/cedenTools

R package for retrieving data from the California Environmental Data Exchange Network (CEDEN) via CEDEN's web services.

Primary LanguageROtherNOASSERTION

**** NOTE: THIS PACKAGE IS NO LONGER FUNCTIONAL ****

This package is no longer being actively maintained, and the CEDEN web services which it relies on are no longer available, so it's no longer functional. It is made available here for reference only.

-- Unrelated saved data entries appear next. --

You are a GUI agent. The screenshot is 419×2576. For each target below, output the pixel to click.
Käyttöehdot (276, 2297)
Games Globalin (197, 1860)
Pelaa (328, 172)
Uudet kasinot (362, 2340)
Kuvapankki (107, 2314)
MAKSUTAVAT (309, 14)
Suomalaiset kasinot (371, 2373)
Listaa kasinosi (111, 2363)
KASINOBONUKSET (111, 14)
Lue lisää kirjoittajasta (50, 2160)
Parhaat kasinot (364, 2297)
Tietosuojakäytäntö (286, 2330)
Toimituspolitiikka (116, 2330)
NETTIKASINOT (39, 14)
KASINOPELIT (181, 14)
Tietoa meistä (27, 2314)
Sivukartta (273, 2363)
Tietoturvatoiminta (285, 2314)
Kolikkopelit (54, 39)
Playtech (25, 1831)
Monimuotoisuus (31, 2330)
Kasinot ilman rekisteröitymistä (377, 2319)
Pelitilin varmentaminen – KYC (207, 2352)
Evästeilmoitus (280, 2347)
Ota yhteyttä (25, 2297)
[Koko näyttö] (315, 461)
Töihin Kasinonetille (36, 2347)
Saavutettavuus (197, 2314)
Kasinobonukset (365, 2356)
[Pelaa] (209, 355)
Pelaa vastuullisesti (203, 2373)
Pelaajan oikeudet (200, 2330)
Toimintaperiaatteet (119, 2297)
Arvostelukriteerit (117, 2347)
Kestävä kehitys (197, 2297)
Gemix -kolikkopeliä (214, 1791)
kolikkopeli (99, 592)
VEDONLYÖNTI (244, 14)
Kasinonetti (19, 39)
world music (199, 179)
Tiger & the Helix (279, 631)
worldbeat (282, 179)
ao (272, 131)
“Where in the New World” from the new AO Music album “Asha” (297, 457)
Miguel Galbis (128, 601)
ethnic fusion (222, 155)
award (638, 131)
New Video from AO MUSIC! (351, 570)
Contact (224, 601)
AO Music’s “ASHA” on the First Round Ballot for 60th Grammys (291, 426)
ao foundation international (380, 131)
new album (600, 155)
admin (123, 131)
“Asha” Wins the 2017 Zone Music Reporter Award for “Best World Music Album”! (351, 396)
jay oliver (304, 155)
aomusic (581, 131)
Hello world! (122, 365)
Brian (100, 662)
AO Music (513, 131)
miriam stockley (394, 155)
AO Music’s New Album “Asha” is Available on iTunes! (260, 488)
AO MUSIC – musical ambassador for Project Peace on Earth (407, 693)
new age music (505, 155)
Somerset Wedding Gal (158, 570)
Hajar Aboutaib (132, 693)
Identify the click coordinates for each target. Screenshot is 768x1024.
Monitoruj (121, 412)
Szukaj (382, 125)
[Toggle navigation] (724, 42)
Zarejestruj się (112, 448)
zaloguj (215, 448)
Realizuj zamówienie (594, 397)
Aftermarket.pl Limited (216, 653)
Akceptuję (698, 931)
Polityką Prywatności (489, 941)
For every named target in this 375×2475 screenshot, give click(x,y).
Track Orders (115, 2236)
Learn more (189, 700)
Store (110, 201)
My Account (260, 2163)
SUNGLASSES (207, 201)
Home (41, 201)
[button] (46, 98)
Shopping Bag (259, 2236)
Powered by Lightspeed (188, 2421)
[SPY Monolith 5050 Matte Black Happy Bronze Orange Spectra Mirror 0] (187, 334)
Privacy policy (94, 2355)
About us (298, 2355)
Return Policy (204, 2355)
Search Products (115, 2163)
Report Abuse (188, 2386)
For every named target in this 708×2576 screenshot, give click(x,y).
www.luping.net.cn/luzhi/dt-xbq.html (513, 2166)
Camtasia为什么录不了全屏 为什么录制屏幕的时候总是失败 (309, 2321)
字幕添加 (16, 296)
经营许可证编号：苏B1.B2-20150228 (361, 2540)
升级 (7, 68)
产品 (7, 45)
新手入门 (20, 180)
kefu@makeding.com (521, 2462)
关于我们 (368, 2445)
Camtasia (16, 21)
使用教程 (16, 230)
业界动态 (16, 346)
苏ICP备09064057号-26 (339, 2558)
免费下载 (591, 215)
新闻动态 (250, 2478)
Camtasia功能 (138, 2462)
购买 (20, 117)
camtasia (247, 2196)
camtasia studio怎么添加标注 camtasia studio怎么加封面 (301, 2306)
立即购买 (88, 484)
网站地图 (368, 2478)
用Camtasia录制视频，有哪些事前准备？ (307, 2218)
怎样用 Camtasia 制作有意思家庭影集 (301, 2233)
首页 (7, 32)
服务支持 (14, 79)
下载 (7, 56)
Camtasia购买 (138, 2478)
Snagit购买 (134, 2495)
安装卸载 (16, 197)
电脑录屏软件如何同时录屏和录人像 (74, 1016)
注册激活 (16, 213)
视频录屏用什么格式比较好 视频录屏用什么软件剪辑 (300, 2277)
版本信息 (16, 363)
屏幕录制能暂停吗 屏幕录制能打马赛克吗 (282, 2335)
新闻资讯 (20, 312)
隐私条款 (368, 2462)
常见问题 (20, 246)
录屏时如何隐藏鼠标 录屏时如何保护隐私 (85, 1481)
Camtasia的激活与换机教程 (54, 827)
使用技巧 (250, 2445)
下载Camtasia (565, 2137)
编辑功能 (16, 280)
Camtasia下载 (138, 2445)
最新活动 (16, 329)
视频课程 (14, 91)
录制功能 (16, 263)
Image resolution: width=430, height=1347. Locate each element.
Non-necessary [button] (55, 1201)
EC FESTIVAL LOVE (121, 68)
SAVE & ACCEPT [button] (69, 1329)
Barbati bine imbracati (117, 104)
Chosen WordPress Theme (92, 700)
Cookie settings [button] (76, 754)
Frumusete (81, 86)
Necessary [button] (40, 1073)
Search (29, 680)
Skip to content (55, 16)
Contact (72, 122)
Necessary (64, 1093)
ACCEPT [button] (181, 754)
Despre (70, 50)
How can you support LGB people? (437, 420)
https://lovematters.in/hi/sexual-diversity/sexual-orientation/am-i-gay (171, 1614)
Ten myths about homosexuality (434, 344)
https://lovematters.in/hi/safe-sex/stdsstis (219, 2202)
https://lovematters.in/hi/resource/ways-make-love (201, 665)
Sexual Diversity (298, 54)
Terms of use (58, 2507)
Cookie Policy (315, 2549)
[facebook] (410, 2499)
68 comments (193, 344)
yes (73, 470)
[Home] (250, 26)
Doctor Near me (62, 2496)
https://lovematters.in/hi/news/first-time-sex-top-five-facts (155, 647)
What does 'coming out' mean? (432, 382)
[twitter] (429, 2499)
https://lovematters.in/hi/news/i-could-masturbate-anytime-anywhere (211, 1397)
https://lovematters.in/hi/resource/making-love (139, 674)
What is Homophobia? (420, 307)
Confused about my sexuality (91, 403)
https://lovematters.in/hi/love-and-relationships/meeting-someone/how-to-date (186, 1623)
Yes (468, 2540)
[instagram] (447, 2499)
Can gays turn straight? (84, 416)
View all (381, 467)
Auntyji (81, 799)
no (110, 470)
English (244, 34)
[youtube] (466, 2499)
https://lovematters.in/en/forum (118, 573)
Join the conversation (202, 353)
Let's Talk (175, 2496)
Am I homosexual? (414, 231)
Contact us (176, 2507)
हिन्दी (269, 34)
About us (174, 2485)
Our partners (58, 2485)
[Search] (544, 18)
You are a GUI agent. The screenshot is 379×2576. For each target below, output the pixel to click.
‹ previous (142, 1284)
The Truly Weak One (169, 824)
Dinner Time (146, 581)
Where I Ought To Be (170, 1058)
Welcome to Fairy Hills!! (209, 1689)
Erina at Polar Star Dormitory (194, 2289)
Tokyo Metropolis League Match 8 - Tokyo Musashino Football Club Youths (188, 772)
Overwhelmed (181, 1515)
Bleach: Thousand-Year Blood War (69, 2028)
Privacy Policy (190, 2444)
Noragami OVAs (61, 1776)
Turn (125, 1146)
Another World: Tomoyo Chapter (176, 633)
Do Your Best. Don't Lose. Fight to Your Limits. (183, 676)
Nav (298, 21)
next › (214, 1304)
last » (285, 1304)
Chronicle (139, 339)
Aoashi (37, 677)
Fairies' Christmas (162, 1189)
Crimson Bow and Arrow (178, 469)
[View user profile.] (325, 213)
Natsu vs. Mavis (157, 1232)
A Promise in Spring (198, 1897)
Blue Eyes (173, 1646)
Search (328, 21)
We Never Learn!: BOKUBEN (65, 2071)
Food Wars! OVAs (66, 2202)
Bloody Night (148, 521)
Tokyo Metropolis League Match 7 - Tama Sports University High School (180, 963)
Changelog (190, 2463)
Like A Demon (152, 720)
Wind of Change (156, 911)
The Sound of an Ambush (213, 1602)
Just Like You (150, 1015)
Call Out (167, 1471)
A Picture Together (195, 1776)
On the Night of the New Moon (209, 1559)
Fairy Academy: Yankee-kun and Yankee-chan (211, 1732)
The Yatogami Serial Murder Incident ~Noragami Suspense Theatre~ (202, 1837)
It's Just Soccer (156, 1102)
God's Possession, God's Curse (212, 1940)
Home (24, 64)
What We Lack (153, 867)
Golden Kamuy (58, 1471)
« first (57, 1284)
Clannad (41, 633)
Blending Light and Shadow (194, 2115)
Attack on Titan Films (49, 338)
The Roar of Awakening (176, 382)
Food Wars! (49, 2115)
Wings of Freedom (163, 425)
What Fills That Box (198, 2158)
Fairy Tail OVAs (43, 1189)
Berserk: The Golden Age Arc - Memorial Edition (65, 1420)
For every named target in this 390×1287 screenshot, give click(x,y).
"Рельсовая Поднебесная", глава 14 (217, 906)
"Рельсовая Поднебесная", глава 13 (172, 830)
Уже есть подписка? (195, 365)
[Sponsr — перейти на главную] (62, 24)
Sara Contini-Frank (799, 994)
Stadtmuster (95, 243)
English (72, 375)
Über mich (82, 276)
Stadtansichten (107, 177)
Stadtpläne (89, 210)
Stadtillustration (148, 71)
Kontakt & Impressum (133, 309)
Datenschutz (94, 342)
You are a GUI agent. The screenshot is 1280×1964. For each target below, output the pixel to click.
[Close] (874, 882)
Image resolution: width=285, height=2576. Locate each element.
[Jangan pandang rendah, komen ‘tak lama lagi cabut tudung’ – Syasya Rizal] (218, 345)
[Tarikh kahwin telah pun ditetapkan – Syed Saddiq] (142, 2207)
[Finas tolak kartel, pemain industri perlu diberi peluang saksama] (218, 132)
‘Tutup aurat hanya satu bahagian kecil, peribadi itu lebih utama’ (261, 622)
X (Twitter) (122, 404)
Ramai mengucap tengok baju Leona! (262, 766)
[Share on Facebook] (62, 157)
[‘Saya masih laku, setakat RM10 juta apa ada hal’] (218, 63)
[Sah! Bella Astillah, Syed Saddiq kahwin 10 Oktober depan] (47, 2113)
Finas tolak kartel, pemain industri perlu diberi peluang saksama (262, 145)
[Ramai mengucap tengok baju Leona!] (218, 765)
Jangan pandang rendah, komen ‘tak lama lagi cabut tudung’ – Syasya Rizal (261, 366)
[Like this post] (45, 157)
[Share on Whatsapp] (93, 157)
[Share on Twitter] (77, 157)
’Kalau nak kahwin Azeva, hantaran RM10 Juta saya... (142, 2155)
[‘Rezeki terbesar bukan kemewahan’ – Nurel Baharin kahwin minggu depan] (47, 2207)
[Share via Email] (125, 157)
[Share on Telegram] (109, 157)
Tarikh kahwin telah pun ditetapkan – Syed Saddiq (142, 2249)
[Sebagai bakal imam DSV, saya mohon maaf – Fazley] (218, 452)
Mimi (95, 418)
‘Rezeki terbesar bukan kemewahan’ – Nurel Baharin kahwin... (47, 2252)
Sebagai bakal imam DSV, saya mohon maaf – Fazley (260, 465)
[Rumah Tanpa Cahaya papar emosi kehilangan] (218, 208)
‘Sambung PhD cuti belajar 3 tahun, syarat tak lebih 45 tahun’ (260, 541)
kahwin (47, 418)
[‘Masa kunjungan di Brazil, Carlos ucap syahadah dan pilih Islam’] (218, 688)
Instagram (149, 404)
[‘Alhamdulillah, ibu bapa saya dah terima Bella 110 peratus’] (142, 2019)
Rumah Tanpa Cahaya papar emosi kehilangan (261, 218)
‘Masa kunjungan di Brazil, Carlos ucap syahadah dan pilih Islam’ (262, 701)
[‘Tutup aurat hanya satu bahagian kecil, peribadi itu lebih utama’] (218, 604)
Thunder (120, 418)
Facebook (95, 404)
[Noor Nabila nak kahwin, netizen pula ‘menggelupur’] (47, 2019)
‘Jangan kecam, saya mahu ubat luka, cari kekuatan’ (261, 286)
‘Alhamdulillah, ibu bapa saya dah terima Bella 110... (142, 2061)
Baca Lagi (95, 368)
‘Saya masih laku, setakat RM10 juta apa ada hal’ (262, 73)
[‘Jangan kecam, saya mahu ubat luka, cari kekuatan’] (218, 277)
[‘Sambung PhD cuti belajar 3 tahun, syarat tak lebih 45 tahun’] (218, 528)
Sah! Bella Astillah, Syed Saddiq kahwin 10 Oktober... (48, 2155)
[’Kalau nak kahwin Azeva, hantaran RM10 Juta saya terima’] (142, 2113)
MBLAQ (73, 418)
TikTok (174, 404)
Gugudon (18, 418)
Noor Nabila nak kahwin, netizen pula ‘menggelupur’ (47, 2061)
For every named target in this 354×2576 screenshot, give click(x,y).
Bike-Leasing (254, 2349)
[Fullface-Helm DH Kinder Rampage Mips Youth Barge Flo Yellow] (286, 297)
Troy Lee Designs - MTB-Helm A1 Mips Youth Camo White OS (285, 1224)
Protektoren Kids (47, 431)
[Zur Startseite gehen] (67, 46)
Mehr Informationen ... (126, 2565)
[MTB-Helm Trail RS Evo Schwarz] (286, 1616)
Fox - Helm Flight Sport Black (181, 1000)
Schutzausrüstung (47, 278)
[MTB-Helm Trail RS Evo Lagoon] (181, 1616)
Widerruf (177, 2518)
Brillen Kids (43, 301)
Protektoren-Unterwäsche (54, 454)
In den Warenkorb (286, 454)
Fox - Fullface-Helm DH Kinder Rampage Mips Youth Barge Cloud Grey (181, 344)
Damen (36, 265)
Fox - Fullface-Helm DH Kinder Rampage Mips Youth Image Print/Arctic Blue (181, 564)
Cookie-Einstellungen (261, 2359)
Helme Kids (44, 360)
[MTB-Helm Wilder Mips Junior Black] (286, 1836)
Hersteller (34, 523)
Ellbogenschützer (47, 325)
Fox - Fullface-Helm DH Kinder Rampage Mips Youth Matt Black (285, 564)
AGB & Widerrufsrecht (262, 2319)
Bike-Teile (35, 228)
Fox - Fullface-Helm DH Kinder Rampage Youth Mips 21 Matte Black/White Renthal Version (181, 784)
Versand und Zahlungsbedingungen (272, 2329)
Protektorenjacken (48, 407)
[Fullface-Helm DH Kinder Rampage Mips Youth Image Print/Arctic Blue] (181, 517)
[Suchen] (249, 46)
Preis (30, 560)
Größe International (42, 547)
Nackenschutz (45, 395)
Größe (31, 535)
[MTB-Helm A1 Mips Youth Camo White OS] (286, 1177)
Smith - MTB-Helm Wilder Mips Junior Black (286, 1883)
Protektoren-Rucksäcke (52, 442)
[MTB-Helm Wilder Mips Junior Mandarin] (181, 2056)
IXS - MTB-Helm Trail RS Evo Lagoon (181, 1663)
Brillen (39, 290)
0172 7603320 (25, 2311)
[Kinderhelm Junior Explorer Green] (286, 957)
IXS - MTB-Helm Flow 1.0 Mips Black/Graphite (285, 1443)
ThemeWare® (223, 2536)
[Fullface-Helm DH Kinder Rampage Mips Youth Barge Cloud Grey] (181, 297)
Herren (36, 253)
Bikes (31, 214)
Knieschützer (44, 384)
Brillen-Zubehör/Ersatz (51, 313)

However, the CEDEN data is now available to access via an API or bulk download from the California Open Data Portal, at the following pages:

An example of how to use the CA Open Data Portal's API to access the resources listed above is available here. You can also find an example of how to download filtered (or complete) csv files using persistent links for the above resources here.


Package Overview

This package defines an R function called ceden_query() which helps in working with web services that interface with the CEDEN (California Environmental Data Exchange Network) database. It handles user authentication, retrieves data specified by the query parameters, and returns the data formatted in an R data frame (which can be used for analysis within R, or written to an external file, such as a .csv file).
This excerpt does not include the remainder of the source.